So how can you prove ambiguity? In Prolog, this is easily possible for concrete sentences:
?- length(Xs,N), bagof(t,phrase(s,Xs),[_,_|_]).
Xs = [0,0,1], N = 3
; Xs = [0,0,0,1], N = 4
; Xs = [0,0,0,0,1], N = 5
; Xs = [0,0,0,1,1], N = 5
; Xs = [0,0,0,0,0,1], N = 6
; Xs = [0,0,0,0,1,1], N = 6
; Xs = [0,0,0,0,0,0,1], N = 7
; ... .
This proves that there is ambiguity for concrete length and gives the relevant counterexample.

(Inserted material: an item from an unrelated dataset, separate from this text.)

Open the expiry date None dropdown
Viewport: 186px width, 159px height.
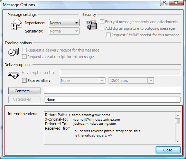point(83,81)
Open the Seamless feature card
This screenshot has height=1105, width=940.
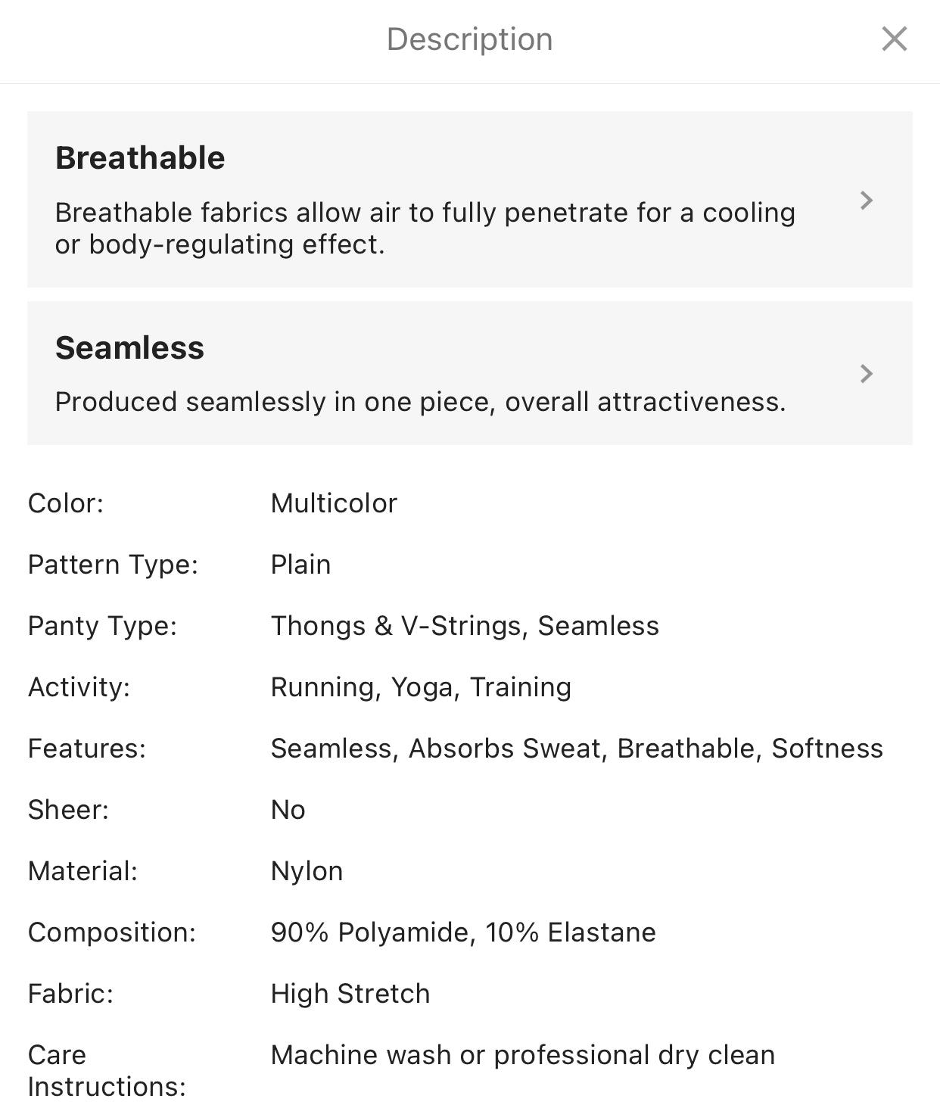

There is, however a caveat which might show only after some time: bagof/3
has to store the entire set of solutions somehow. So if this set is very large, bagof/3
might overflow. The following query avoids this bug at the price of getting redundant solutions:
?- length(Xs,N), phrase(s,Xs), bagof(t,phrase(s,Xs),[_,_|_]).
Xs = [0,0,1], N = 3
; Xs = [0,0,1], N = 3
; Xs = [0,0,0,1], N = 4
; Xs = [0,0,0,1], N = 4
; Xs = [0,0,0,1], N = 4
; Xs = [0,0,0,1,1], N = 5
; Xs = [0,0,0,1,1], N = 5
; Xs = [0,0,0,0,1], N = 5
; Xs = [0,0,0,1,1], N = 5
; Xs = [0,0,0,0,1], N = 5
; Xs = [0,0,0,0,1], N = 5
; Xs = [0,0,0,0,1], N = 5
; Xs = [0,0,0,0,1,1], N = 6
; ... .
with your improved grammar, the query loops. That means that the system cannot find a counterexample. At least not with a length below 1000 which is what I tested.
Some general remarks about writing DCGs in Prolog:
Try to put the recursive case last, this might save some space.
You might want to use double-quoted strings to represent terminals. See this answer for more.